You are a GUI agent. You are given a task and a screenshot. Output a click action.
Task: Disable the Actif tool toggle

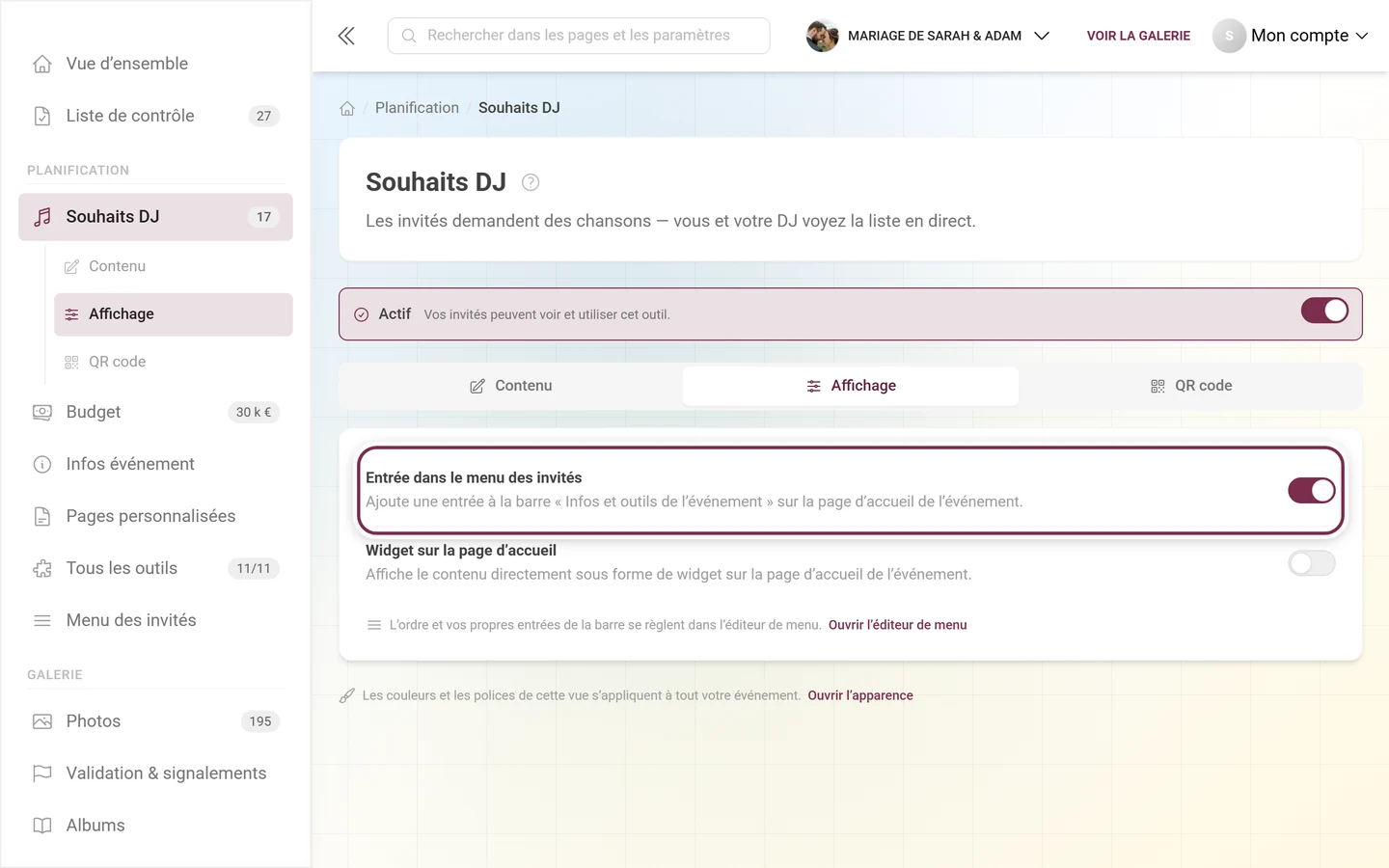pos(1324,311)
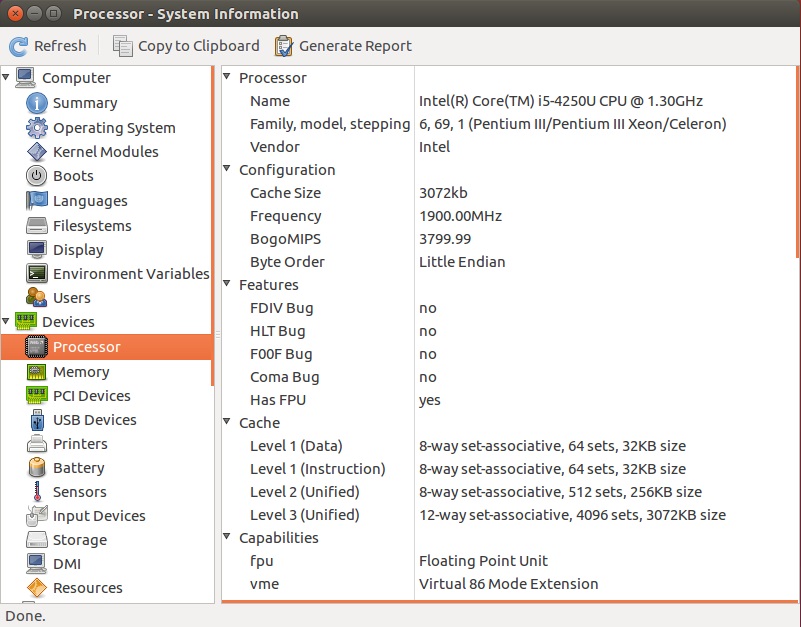Collapse the Cache section triangle

tap(227, 423)
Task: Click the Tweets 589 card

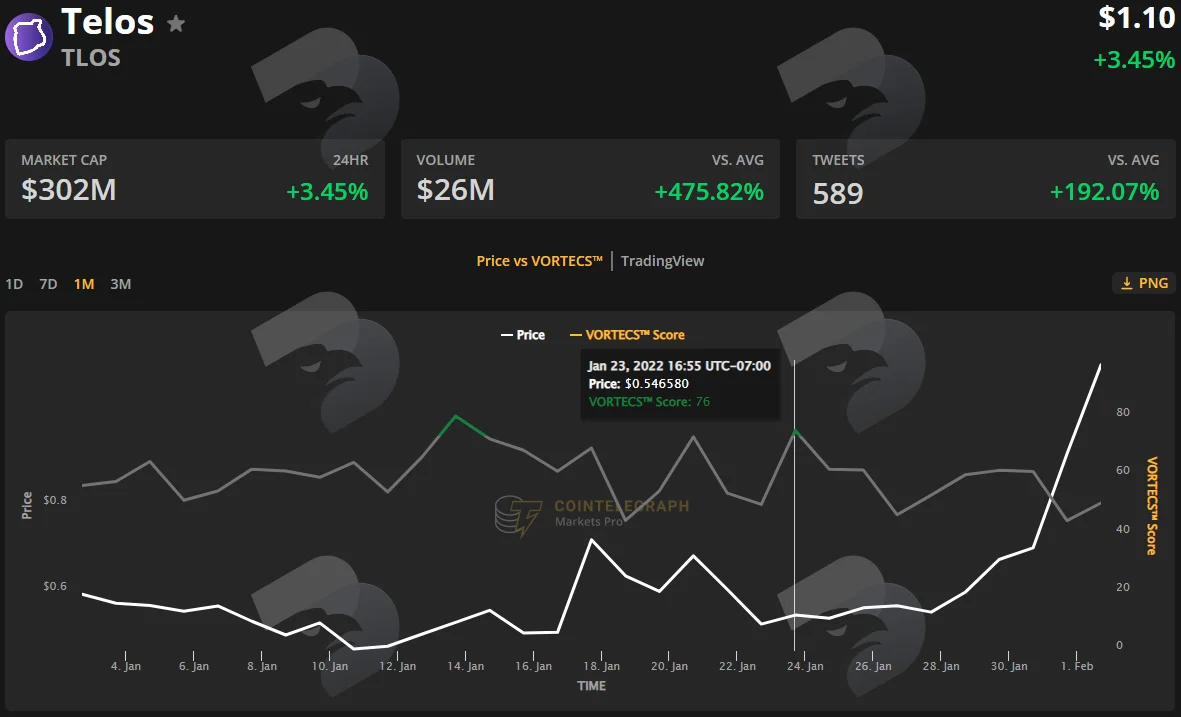Action: [985, 179]
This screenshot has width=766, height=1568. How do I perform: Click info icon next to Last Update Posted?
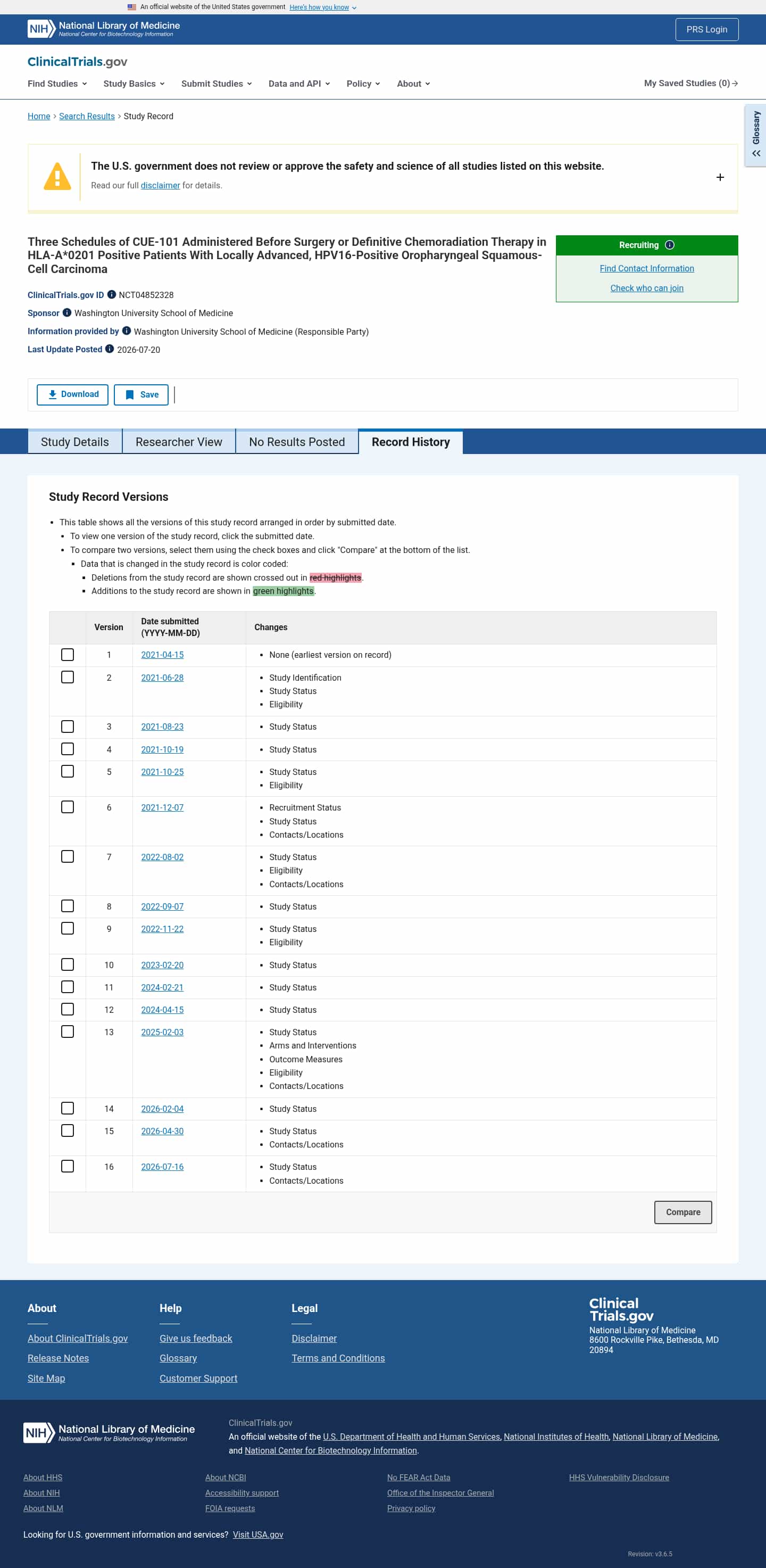pyautogui.click(x=110, y=349)
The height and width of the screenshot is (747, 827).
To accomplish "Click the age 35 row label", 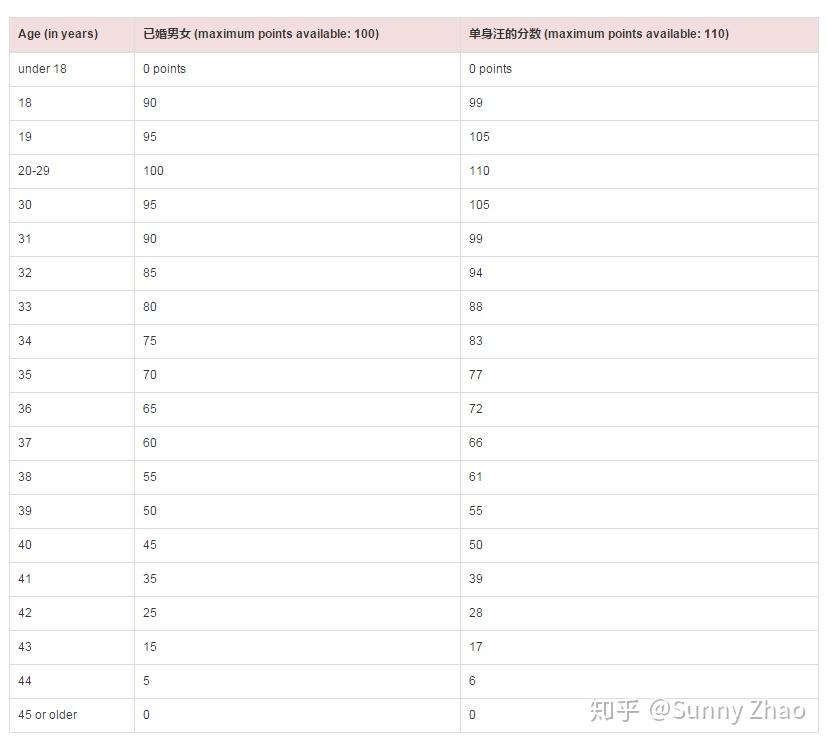I will point(25,375).
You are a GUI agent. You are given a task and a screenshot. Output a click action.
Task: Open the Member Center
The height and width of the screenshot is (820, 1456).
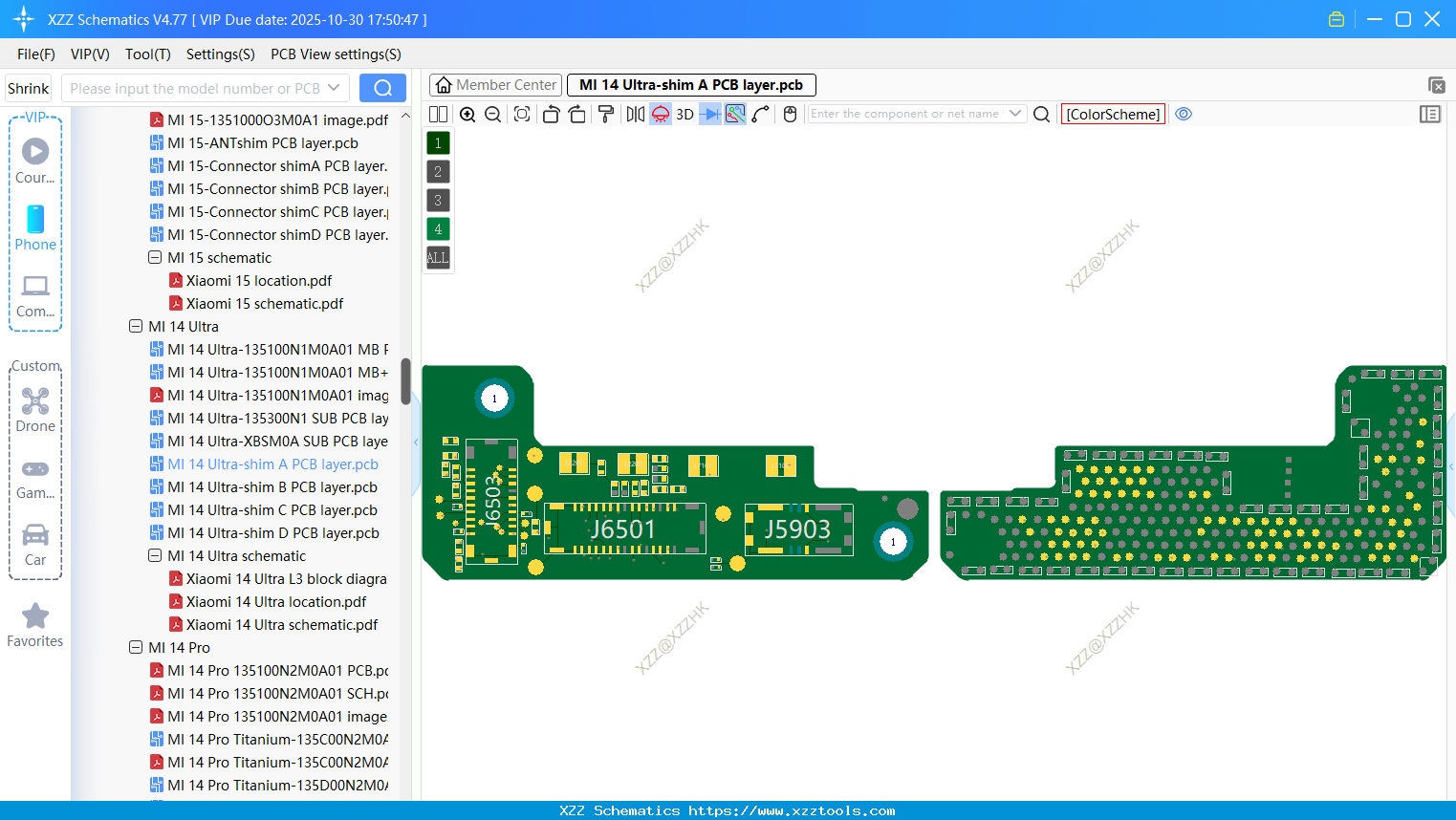point(495,84)
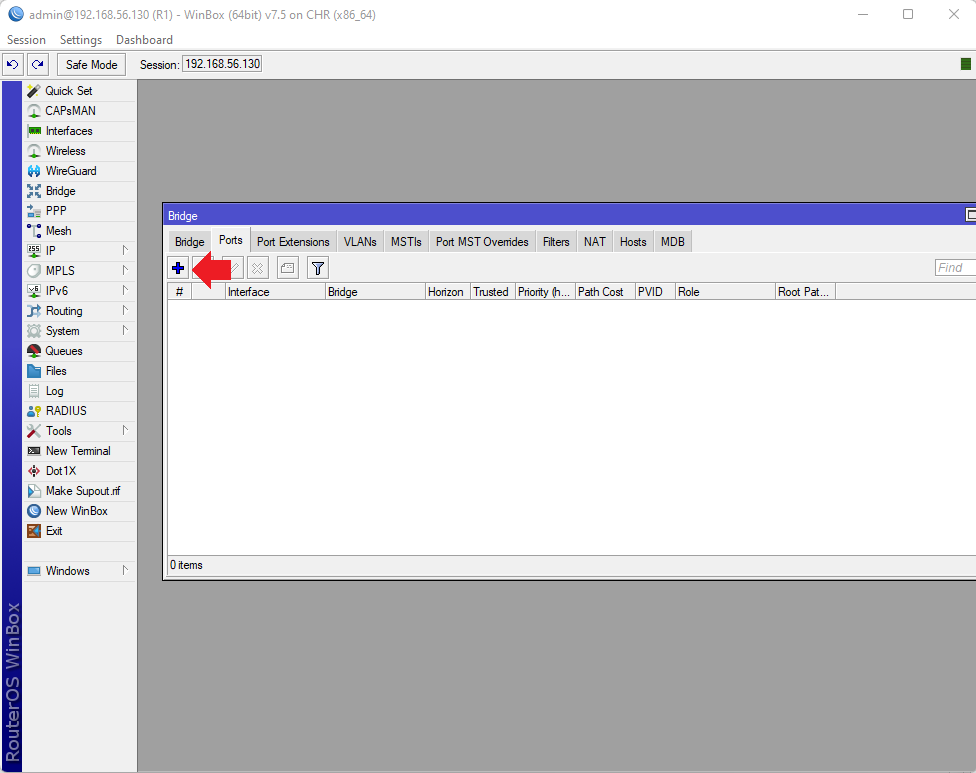Enable Safe Mode
976x773 pixels.
point(91,64)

════

▶ Work request:
Find "The height and width of the screenshot is (820, 1456)." in the entries, then reproduce that line and each line after it exactly, through the last one. Pictures do not go in.

▶ Response to this task:
The height and width of the screenshot is (820, 1456).
point(495,84)
Enable Safe Mode
976x773 pixels.
point(91,64)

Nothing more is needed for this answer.